Text extract —
————
Thursday, January 9, 2014

The Workspace Race

If you had asked me without pre-amble what I thought about open-plan offices, I would probably have answered that I had almost always worked in them. Within IT, it's very much the norm. In other office environments, it became a fashion for various reasons.

It makes sense in IT where there is a collegiate atmosphere - people collaborating on a project or related technologies, constantly in need of a few minutes interaction to verify an idea, even if they're not pairing up on the same task. There is no privacy, but the theory goes that you shouldn't need any. Open offices are great space savers, too, because you can pack more desks in.

The next step up is the good old cubicle, which gives you a sense of being cut off from the rest of the team - usually with your back turned to the place where people come along to bother you. Depending on whether it's a half-height (easily lean your elbow on the top to talk), of full (can only stick your head over the top), the cubicle walls are a barrier of mixed blessings. This is fine if you're not collaborating much, or if there are a lot of break-out spaces.
————
Stored data —
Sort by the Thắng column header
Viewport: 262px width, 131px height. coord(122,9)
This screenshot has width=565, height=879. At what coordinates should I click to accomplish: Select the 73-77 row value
————
Parts of the exercise —
A. For the post on open-plan offices, say whether each statement agrees with it, answering yes or no and quoting the words that decide it. (i) Open-plan offices are the norm within IT. (ii) Open offices give workers a good deal of privacy. (iii) Cubicles are fine when there is little collaboration or when there are many break-out spaces.
B. Name every kind of workspace or workspace arrangement that the post on open-plan offices mentions.
C. Proceed with the post on open-plan offices, starting immediately after its final sentence.
The listing has no connection to the post on open-plan offices.

Results for each task —
A.
(i) Yes: "Within IT, it's very much the norm."
(ii) No: "There is no privacy, but the theory goes that you shouldn't need any."
(iii) Yes: "This is fine if you're not collaborating much, or if there are a lot of break-out spaces."

B.
- Open-plan offices
- The cubicle
- The half-height cubicle
- The full cubicle
- Break-out spaces

C.
Then there's the office - a place where you can shut the door if necessary & block out everything but the fact that people keep walking past in the corridor. You can ignore knocks on the door, if you're lucky, or invite people in for an intimate chat. In IT, this is usually a great luxury.

The open plan works for IT, & it has a great history of working for different occupations down the centuries. We can easily imagine a Dickensian scene of accounting clerks tallying their numbers to a slight murmur of pages swishing & pens scratching, usually placed around the pedestal of the supervisor. We can also imagine a middle-ages scriptorium filled with monks carefully copying manuscripts with their coloured inks in precision, & the librarian available for consultation. Open plan.

I'm not suggesting that IT people are necessarily celibate or in need of constant supervision, but the idea of a space being open & littered with desks so that people share the experience while doing work that requires great concentration has a very long tradition.

I'll just throw in a bad example or two - imagine a 1950s secretarial pool with a sea of women typing up from short-hand notes at tiny desks, & the constant clatter of typewriters. Not my scene. Finally, a chicken farm, with rows on rows of confined birds doing the only task they know how (& have room for) - laying.

The modern equivalent offices are customer support & telephone sales people.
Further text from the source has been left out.